Syrian troops accused of opening fire on protesters
After the latest crackdown on a five-week uprising against President Bashar Assad’s authoritarian regime, activists on social media posted footage of what they said were troops firing throughout Daraa. The sound of heavy gunfire punctuates the footage.
Daraa has become an epicentre of the protest movement which kicked off in the town more than a month ago after authorities arrested a group of teenagers who scrawled anti-regime graffiti on a wall.
Since then, more than 300 people have been killed across the country as the anti-government demonstrations have swelled.
There was no immediate word on casualties, and telephone links to Daraa appeared to have been cut off.
The video could not be independently verified and all witnesses spoke on condition of anonymity for fear of reprisals. Syria has banned nearly all foreign media and restricted access to trouble spots since the uprising began, making it nearly impossible to get independent assessments of the situation on the ground.
Witnesses also said Syrian security forces had opened fire in the suburbs of Damascus yesterday.
More than 120 people have been killed in Syria since Friday, and the rising level of violence brought calls from the watchdog group Human Rights Watch for a UN inquiry.
Syrian security forces have detained dozens of opposition activists since Saturday as authorities turned to pinpoint raids to quell the revolt.
The strategy, described by a rights activist, appears to be aimed at rattling the opposition’s leadership and showing that the state’s ability to conduct sweeping arrests has not changed despite the abolition of near 50-year-old emergency laws last week.

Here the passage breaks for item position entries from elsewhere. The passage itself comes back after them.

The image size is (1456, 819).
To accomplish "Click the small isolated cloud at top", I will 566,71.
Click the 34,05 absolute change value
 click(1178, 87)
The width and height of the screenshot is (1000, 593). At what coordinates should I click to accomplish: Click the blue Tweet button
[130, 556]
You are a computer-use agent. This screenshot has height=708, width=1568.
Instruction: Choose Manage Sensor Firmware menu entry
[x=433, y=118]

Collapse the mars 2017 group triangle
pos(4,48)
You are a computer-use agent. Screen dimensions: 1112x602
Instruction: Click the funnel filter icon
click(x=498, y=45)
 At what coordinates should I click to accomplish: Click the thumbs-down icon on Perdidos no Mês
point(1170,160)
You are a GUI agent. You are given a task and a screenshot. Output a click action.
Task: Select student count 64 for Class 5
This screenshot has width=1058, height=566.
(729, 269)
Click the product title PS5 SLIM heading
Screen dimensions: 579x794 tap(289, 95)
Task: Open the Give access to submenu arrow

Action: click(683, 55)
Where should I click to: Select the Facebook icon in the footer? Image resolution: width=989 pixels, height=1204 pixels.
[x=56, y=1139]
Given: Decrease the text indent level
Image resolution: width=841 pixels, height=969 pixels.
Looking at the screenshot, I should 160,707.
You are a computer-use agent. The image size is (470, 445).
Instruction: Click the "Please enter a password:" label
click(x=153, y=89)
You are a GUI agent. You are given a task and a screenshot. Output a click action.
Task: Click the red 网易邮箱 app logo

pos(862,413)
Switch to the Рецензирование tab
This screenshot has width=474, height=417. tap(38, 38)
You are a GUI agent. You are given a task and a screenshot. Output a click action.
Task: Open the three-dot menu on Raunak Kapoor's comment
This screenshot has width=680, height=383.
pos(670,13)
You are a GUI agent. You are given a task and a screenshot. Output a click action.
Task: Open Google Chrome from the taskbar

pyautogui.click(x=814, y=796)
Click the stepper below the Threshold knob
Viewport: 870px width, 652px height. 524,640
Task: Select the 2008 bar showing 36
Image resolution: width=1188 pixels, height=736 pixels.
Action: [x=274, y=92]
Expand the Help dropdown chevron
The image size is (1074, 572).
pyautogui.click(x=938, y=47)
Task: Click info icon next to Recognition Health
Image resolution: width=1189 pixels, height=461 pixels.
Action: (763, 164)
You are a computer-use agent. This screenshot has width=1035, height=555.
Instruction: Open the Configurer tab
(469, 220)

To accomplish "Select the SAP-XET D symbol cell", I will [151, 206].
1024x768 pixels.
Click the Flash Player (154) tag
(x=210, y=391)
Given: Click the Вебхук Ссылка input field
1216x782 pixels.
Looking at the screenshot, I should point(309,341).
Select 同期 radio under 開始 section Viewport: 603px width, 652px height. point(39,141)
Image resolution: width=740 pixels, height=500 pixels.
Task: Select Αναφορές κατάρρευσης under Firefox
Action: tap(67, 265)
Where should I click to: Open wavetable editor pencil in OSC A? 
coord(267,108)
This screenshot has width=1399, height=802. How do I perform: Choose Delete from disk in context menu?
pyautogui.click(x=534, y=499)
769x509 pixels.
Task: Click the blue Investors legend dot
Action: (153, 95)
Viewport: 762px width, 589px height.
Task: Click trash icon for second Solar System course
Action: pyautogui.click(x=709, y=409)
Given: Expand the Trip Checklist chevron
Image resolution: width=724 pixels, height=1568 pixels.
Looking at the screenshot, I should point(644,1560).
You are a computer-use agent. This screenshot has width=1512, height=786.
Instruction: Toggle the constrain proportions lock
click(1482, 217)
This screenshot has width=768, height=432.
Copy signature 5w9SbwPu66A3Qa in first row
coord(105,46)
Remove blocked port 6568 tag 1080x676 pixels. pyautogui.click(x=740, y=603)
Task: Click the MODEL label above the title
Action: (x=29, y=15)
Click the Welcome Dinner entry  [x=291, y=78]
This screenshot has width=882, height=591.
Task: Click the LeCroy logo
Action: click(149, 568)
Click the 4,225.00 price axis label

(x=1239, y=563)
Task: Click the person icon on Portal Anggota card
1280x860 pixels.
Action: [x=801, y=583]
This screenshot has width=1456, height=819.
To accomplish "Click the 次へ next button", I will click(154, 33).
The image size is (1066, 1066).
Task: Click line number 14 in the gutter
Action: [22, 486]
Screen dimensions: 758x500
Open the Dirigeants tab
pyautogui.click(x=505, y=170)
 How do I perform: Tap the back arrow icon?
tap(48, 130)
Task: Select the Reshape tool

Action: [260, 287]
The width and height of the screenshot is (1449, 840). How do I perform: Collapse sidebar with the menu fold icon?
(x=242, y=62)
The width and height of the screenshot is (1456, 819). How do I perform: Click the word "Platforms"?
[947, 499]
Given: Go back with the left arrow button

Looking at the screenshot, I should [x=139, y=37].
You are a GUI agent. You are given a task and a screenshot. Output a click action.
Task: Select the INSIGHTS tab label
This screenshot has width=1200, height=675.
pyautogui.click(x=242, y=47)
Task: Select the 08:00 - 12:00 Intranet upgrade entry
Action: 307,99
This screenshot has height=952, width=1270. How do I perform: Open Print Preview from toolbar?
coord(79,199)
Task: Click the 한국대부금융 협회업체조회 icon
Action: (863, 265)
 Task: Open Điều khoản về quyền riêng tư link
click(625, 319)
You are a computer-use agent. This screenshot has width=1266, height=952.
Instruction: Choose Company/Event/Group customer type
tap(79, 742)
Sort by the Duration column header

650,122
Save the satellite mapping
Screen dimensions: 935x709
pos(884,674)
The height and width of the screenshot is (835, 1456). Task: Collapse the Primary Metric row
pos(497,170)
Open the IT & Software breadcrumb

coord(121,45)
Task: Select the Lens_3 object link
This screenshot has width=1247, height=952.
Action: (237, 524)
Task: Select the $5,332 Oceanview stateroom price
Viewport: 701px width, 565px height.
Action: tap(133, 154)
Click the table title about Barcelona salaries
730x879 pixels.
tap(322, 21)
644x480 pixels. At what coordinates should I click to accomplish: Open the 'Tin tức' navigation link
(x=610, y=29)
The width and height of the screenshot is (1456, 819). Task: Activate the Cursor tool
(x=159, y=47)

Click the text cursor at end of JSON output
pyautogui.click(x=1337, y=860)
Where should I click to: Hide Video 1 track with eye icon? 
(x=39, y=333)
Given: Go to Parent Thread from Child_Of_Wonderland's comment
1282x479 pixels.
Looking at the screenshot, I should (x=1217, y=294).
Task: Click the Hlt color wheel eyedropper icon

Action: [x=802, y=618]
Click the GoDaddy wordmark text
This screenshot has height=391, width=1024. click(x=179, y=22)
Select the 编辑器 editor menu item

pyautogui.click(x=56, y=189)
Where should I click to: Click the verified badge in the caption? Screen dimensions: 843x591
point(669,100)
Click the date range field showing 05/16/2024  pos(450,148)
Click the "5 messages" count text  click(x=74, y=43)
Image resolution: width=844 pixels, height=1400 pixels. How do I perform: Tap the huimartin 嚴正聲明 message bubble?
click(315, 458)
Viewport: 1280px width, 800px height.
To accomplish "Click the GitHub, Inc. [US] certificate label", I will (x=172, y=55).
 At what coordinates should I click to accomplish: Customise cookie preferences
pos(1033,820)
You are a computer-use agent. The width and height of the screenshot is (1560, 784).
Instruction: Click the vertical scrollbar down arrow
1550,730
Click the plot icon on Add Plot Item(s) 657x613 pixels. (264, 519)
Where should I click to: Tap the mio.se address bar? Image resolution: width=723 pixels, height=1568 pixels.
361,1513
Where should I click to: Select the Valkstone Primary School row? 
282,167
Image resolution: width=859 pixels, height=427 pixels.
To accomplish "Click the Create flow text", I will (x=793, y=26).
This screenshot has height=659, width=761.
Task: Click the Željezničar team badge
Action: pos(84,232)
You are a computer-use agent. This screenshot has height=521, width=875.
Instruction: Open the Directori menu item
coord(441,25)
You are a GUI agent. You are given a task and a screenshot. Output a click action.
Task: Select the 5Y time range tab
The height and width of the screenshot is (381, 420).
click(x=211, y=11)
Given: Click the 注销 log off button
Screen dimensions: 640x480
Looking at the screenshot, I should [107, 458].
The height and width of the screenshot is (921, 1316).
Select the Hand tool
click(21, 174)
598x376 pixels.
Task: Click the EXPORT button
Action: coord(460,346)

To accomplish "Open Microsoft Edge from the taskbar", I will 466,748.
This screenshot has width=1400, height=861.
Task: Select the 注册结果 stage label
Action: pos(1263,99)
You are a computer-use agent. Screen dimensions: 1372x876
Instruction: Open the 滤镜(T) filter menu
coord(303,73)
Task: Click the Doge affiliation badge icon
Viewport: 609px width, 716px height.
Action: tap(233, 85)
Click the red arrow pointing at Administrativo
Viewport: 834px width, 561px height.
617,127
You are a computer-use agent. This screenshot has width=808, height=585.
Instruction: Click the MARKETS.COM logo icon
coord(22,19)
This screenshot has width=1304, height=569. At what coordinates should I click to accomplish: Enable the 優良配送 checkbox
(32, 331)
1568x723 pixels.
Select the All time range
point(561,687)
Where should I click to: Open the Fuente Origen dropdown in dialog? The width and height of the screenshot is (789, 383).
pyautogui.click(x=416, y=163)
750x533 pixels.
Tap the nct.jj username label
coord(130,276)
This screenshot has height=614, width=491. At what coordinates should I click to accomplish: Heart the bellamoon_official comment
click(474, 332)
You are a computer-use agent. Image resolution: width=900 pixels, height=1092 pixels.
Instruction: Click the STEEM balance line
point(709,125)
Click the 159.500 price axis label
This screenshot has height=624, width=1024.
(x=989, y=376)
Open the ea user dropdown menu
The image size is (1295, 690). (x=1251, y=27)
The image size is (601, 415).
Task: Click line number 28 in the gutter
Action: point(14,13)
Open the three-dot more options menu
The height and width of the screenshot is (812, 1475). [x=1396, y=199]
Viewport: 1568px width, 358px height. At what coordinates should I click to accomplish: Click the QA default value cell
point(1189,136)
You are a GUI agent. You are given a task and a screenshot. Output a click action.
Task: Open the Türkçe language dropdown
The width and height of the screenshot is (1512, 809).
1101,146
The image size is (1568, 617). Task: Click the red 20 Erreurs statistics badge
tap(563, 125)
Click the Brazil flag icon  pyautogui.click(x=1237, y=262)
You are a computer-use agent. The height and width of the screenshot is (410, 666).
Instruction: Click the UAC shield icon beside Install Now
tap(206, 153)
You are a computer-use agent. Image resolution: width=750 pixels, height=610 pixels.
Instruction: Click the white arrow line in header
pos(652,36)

The raids were concentrated around the capital Damascus and the central city of Homs, a hotbed of demonstrations against Assad’s authoritarian rule, said Ammar Qurabi, head of the National Organisation for Human Rights in Syria.
“These people are not being arrested in a legal way. They are being kidnapped,” Qurabi said, claiming the plainclothes security agents did not have formal arrest warrants.
Qurabi did not have full figures for those detained, but said at least 20 people were arrested in Homs.
A resident in the Damascus suburb of Douma said at least five people were taken into custody and authorities cut internet and telephone lines.
Assad has blamed most of the unrest on a foreign conspiracy and armed thugs trying to sow sectarian strife. The state-run news agency SANA said 286 police officers have been wounded since the uprising began.
But possible cracks could be emerging from within. Two members stepped down from the provincial council in the southern region of Daraa, which has the highest death toll in the country. The resignations came a day after two lawmakers and a religious leader from Daraa also turned their backs on Assad in disgust over the killings.